§ **Records from a data source**
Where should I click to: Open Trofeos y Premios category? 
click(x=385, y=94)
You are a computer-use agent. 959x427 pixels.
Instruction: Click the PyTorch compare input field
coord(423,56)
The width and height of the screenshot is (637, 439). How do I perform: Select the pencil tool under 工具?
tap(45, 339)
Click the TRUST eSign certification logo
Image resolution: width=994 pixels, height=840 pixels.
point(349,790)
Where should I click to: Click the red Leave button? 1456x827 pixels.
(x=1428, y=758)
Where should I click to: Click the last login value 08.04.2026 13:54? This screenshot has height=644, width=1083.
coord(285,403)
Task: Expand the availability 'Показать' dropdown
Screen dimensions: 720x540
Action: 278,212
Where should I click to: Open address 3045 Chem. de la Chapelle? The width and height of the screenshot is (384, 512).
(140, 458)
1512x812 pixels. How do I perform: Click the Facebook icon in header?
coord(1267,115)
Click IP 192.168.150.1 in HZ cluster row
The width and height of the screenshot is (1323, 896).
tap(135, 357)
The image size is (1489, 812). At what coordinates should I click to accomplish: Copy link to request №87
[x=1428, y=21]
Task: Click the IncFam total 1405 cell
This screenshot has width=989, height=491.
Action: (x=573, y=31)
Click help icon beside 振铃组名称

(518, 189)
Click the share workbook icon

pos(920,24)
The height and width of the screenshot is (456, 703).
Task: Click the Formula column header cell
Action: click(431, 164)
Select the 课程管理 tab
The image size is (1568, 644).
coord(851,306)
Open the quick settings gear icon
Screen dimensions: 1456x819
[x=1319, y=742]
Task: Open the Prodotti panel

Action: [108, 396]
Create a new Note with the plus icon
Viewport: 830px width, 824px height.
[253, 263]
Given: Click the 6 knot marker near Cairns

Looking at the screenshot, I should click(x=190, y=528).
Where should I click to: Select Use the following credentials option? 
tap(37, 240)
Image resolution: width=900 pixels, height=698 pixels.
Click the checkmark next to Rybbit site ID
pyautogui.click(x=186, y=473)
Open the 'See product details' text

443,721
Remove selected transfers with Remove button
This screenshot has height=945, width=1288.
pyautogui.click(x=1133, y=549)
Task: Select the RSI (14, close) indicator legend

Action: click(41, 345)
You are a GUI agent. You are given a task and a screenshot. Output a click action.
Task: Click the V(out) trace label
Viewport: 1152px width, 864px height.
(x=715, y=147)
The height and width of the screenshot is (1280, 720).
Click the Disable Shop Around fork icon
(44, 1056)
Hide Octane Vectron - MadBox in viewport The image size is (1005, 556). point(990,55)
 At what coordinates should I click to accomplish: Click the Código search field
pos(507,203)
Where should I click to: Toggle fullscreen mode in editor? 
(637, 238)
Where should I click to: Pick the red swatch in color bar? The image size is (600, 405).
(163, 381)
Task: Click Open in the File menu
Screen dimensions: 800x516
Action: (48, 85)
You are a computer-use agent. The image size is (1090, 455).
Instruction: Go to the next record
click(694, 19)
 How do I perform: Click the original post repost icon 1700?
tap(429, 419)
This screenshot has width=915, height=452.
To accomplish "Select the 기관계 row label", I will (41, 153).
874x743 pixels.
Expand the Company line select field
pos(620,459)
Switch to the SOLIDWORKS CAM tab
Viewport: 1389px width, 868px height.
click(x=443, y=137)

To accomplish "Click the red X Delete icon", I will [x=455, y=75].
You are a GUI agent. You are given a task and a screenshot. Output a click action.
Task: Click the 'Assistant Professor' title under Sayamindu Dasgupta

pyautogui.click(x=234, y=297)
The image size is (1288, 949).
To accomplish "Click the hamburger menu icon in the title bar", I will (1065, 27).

§ **Request**
Find every line in the items above that contains the word "Open" and copy each of those lines.

§ **Result**
Where should I click to: Open Trofeos y Premios category? 
Where should I click to: Open address 3045 Chem. de la Chapelle? The width and height of the screenshot is (384, 512).
Open the quick settings gear icon
Task: Open the Prodotti panel
Open the 'See product details' text
Task: Click Open in the File menu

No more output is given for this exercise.